I'm another one who always provides far too much food for guests.  It never goes to waste as DH and I can always have it for lunch/dinner the next day.  I also don't see how having too much food at a party can contribute to world hunger.  I'm a supporter of certain charities who do a lot of anti-poverty / anti-world hunger campaigning and none of them have ever suggested anything like that.  It sounds suspiciously like hosts attempting to cover cost-cutting by appearing to support a worthy cause.

I know I've inherited my attitude to party catering from my mother who, in turn, inherited it from my Gran.  My Gran lived on a farm for a lot of her life, so she was used to catering for big, hungry farm-men.  This would be pre-mechanisation, so the men were doing a lot of hard work and expected a big lunch and a big dinner.  Gran never did revise her portion sizes, even when most of the family no longer worked in demanding, manual labour jobs.  Plus, us grand-kids were always "growing boys/girls", so we usually got seconds and thirds.

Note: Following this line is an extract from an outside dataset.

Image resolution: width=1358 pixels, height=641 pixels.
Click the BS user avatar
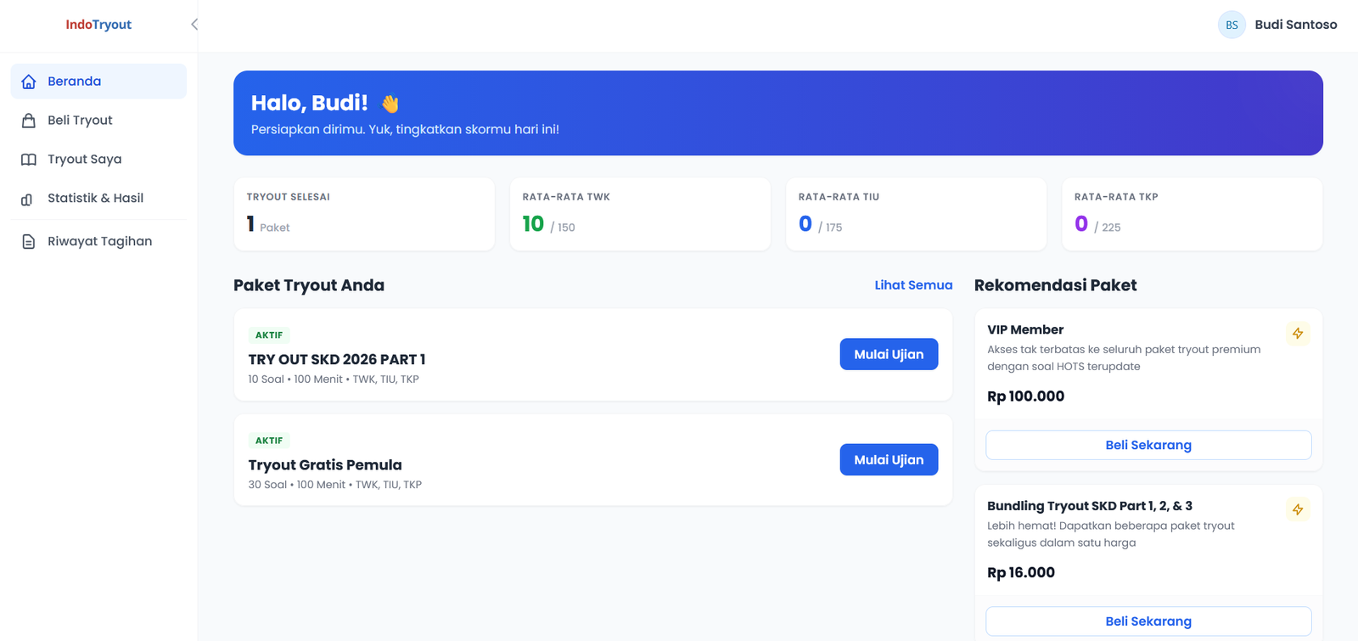[x=1232, y=25]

Hah! I was discussing with a friend of mine, that my DH appears to be genetically incapable of cooking for less than 6 people. She mentioned that she had been taught how to cook by her mother, who had been taught to cook by *her* mother (one of 12 kids), who had been taught by *her* mother (one of 15 kids, along with farm hands). So, starting back and moving forward: Great Great Grandma was cooking for 27 people. She taught her daughters, one of whom managed to trim down enough to cook for only 14 people,  Great Grandma taught her daughter who managed to trim down to only cooking for 10 people, etc. My friend felt that in another generation they'd be down to cooking for a family that represented their own, as she was one of two kids and her mom had been one of three :).

My Dh is the youngest of 6 kids, three were boys. He was taught to cook by a Mom who was used to cooking for multiple teen boys. Now, we have my DH's older boys (15 and 16), and my DH (who is not a small man).

I'm occasionally bemused that my entire maternal side of the family is outnumbered by my DH and his siblings.